Will return a result hashref RES for each given input. Known pair of RES:
- result => "M" or "F" or "both" OR "neither" OR undef
-
The final guess result. undef if no algorithm succeeded. "M" if name is predominantly male. "F" if name is predominantly female. "both" if name is ambivalent. "neither" if sufficiently confident that the name is not a person's name.
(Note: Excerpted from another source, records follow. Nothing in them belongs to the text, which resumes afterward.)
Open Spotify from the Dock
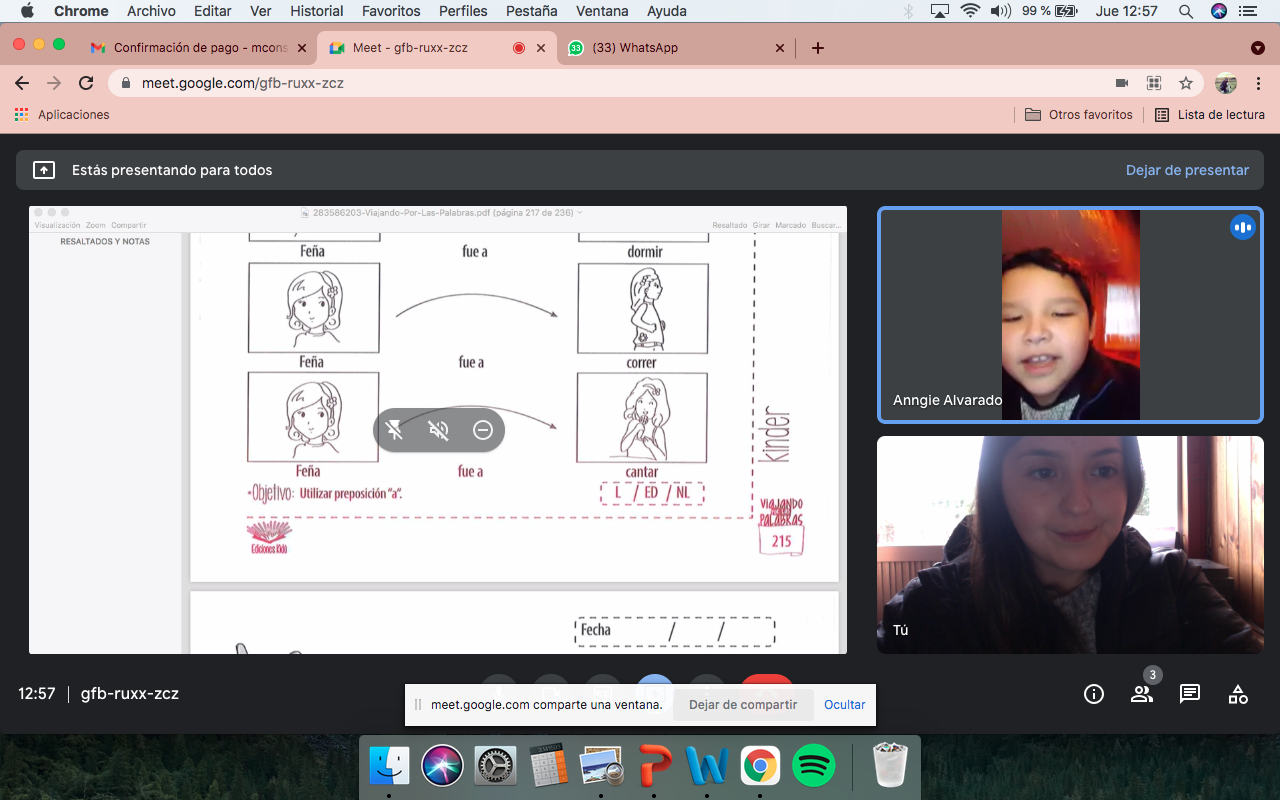 (813, 766)
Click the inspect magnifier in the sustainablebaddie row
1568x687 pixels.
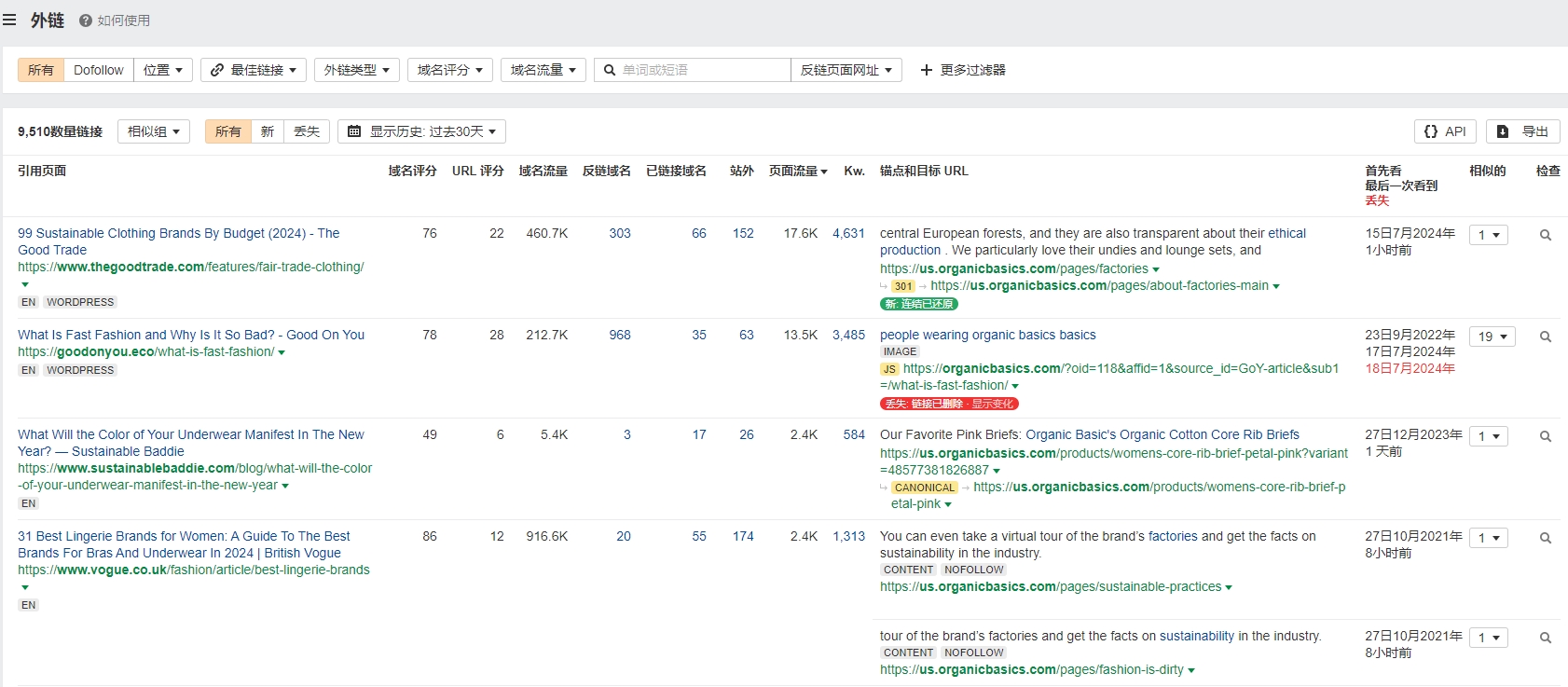click(x=1546, y=437)
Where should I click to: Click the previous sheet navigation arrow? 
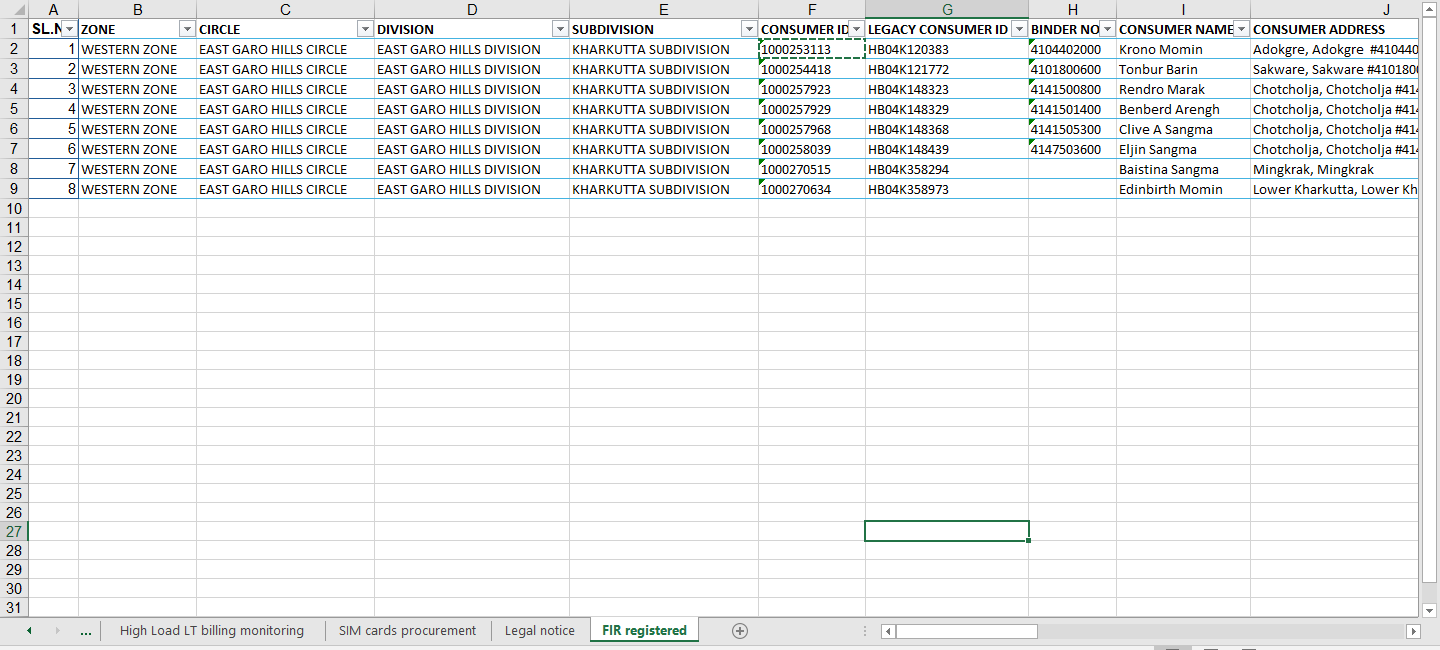(x=29, y=631)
- guess_confidence => FRACTION
-
The final guess confidence level.
- gender_ratio => FRACTION
-
Estimation of gender ratio. 1 (100%) means the name is always used for male or female. 0.9 (90%) means sometimes (about 10% of the time) the name is also used for the opposite sex. If the gender ratio is close to 0.5 it means the name is ambivalent and often used equally by males and females.
- algo => FRACTION
-
The algo that is used to get the final result.
- algo_res => [RES, ...]
-
Per-algorithm result. Usually only useful for debugging.
HOMEPAGE
Please visit the project's homepage at https://metacpan.org/release/Locale-ID-GuessGender-FromFirstName.
SOURCE
Source repository is at https://github.com/perlancar/perl-Locale-ID-GuessGender-FromFirstName.
BUGS
Please report any bugs or feature requests on the bugtracker website https://rt.cpan.org/Public/Dist/Display.html?Name=Locale-ID-GuessGender-FromFirstName
When submitting a bug or request, please include a test-file or a patch to an existing test-file that illustrates the bug or desired feature.
SEE ALSO
AUTHOR
perlancar <perlancar@cpan.org>
COPYRIGHT AND LICENSE
This software is copyright (c) 2016 by perlancar@cpan.org.
This is free software; you can redistribute it and/or modify it under the same terms as the Perl 5 programming language system itself.